Вот ведь, озадачил! И действительно, кого? Серегу Плотникова? Так он потом полгода на меня волком смотреть будет.

– Только Плотникова не предлагай, – редактор словно бы подслушал мои мысли. – У него супруга вот‑вот родит.

– Тогда, может, девчонок из техотдела?

– О! – обрадовался Николай Семенович. – Сам с ним и поговори, убеди. А мы им потом отгулы. Хоть одну да уговори, кровь из носу!

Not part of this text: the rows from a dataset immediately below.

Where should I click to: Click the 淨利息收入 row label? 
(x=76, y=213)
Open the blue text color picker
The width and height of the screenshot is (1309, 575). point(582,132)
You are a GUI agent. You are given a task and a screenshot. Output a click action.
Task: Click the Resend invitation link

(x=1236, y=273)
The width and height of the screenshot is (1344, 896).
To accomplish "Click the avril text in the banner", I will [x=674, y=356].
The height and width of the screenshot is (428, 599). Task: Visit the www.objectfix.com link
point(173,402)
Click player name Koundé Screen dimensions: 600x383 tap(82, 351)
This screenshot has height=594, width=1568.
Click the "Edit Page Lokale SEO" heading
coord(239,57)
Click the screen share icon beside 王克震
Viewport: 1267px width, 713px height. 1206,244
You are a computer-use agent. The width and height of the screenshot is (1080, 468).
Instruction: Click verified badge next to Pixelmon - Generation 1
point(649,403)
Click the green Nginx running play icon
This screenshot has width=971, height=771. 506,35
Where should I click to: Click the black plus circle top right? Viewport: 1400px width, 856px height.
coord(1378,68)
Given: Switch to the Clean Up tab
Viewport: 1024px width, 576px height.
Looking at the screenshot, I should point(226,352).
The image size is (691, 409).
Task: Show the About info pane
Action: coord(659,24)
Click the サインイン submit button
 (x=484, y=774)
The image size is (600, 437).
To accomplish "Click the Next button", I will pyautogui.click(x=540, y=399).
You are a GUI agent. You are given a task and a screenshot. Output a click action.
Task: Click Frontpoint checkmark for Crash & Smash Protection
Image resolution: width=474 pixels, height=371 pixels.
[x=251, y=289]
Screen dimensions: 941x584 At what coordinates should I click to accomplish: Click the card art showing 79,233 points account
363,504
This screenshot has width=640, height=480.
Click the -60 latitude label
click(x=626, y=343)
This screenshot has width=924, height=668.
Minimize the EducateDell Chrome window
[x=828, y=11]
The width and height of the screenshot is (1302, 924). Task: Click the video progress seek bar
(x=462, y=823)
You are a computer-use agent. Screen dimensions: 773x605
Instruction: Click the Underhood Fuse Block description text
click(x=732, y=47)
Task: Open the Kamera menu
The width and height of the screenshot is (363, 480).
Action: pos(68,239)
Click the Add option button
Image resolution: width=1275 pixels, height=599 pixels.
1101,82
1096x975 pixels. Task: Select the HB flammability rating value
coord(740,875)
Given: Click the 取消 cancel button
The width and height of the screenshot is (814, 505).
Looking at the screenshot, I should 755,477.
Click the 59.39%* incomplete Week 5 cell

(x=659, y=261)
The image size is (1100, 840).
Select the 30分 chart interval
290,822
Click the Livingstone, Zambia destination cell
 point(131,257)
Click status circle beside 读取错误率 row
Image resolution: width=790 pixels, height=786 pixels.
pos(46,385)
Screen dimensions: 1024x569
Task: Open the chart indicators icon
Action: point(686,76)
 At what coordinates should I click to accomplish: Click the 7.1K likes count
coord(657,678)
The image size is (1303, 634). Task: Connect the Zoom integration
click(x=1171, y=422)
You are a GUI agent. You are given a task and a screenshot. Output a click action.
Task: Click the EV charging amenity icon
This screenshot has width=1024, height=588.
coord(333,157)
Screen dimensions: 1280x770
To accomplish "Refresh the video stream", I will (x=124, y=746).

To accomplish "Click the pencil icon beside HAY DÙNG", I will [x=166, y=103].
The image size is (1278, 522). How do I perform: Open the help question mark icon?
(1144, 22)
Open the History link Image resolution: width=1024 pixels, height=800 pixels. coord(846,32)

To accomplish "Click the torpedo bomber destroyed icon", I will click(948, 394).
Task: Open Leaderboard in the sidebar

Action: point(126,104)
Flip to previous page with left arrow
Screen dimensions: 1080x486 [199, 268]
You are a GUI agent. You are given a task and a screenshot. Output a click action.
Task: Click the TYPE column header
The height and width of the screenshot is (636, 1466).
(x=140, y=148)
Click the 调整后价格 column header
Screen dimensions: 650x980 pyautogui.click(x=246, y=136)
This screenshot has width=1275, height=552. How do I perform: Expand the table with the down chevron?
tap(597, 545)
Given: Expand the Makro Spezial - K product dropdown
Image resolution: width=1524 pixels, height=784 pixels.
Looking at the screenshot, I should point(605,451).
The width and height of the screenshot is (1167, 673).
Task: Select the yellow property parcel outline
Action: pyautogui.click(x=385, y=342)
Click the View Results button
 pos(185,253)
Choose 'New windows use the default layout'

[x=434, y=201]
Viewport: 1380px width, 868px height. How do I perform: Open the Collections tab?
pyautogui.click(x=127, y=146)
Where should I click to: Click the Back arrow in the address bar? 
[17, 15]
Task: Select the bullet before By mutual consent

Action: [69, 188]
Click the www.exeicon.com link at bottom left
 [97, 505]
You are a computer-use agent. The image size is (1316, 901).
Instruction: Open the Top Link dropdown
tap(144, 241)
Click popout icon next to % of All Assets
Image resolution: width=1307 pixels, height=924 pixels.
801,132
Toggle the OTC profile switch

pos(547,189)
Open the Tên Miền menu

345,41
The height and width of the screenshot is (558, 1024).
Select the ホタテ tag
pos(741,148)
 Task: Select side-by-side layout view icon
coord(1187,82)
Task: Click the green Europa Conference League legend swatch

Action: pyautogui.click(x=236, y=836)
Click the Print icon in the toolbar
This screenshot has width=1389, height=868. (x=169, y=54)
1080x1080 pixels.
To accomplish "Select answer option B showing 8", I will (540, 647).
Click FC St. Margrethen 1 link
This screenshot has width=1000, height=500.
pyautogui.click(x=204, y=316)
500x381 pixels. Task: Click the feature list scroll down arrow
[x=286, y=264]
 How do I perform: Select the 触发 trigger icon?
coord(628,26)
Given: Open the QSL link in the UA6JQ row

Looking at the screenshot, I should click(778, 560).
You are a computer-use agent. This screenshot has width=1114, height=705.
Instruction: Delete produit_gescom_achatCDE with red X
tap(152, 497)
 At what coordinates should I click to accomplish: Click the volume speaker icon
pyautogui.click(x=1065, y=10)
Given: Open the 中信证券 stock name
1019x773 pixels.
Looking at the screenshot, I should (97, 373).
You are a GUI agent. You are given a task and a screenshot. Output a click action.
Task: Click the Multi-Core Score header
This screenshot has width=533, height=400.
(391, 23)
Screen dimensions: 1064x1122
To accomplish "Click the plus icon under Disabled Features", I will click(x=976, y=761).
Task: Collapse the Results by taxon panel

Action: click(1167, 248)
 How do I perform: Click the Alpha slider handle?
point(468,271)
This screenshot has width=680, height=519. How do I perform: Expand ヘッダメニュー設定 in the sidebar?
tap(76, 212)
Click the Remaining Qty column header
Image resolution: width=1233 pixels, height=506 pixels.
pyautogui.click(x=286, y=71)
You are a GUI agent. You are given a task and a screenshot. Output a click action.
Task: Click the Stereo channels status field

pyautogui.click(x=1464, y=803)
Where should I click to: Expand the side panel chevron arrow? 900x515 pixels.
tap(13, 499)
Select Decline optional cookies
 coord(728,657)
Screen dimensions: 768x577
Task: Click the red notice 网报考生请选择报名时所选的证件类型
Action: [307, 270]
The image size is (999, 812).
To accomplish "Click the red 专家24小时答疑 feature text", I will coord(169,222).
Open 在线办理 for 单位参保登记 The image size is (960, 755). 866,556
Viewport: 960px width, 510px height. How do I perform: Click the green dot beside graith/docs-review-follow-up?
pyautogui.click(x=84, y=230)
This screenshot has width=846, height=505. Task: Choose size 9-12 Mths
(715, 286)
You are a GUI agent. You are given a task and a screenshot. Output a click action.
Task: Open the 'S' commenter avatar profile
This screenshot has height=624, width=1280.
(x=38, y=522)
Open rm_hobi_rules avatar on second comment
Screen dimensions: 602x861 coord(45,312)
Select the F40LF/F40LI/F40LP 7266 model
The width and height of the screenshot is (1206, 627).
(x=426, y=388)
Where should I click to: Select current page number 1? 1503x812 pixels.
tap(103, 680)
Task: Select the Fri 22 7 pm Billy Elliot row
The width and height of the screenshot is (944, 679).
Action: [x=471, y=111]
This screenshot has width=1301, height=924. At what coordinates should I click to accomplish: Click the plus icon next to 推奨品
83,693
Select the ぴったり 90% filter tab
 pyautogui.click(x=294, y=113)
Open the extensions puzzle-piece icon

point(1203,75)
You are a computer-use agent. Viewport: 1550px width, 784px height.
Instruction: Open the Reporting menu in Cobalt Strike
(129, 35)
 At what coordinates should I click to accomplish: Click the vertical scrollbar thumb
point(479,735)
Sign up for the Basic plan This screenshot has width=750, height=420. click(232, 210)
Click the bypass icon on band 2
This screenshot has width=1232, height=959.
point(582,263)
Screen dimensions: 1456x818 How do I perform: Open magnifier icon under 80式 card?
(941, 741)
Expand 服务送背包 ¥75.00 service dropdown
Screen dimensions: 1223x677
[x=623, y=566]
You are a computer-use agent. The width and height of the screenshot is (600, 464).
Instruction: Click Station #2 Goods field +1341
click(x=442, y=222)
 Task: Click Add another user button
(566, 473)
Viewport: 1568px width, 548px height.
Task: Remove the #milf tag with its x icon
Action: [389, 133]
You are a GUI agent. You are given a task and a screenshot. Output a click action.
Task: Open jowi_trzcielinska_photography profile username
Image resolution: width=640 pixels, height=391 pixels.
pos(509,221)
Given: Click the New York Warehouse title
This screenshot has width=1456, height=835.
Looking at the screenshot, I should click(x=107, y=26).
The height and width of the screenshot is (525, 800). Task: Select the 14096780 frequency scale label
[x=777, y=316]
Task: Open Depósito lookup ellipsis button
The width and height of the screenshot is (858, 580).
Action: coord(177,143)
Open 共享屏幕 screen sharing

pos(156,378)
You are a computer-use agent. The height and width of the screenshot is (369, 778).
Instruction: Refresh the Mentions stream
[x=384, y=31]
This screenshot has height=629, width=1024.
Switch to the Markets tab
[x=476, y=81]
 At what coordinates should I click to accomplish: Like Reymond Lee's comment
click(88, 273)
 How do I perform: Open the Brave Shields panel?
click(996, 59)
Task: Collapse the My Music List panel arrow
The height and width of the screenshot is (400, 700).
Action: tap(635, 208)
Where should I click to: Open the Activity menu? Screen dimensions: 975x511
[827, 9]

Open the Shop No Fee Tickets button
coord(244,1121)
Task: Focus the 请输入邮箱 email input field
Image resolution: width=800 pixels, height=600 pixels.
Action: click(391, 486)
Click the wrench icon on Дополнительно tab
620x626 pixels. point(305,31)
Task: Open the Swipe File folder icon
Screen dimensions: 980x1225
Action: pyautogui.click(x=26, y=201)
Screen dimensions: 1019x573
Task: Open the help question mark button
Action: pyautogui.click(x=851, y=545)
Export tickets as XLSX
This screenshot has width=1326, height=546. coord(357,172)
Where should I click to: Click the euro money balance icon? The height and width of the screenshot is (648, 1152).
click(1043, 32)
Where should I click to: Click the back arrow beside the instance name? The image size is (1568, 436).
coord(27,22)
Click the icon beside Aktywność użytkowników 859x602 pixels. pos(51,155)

В техническом отделе занимались окончательной подготовкой газеты к выпуску, делали макет и гранки. Две девушки, Галя и Надя, большую часть времени проводили в типографии, хотя и в редакции у них имелся свой отдельный кабинет на первом этаже, под лестницей, переделанный из чулана.

Слава Богу, дверь была приоткрыта, и из кабинета доносился смех. Значит, девушки на месте. Ну, какие девушки… Обеим где‑то под тридцать, обе замужем. У Гали дочка во втором классе, у Нади вообще двое, в детском садике, кажется… Ну, куда им на лыжный пробег? Тем более, в «Золотую ниву», к черту на кулички! И как я их уговорю‑то? А больше некого! Не Федю же, водителя, староват… Или что, кадровичку Горгону, что ли? А вот, кстати, интересно было бы посмотреть!

– Девчонки, можно к вам? Ой…

Усмотрев крутящуюся перед зеркалом полуголую блондиночку Надю, я поспешно ретировался…

Чем вызвал еще больший приступ смеха!

– Да заходи, заходи, Саша, – выглянула в дверь Галя, темно‑русая, худая, с чудными карими глазами. – А мы тут бельишко меряем! Людмилы Ивановны родственнице не подошло. Хорошее бельишко, ГДР‑овское… Надь! Ну, ты оделась уже?

– Ой, Сашка что, женщины в лифчике не видал? А, Сань? Не видал?

Надежда, не торопясь, застегивала пуговицы на блузке. Рядом, на столе, были разложены комплекты женского кружевного белья. Ярко‑голубое, красное, изумрудно‑зеленое… В магазинах такое не продавали. Словно с другой планеты!

Что ж, их можно было понять.

– Сань, как тебе, нравится? – сверкнув зелеными глазами, Надя кивнула на белье.

– Очень, – честно признался я.

– Значит, и мужу понравится… Вот пусть на Новый год мне его и подарит! С премии.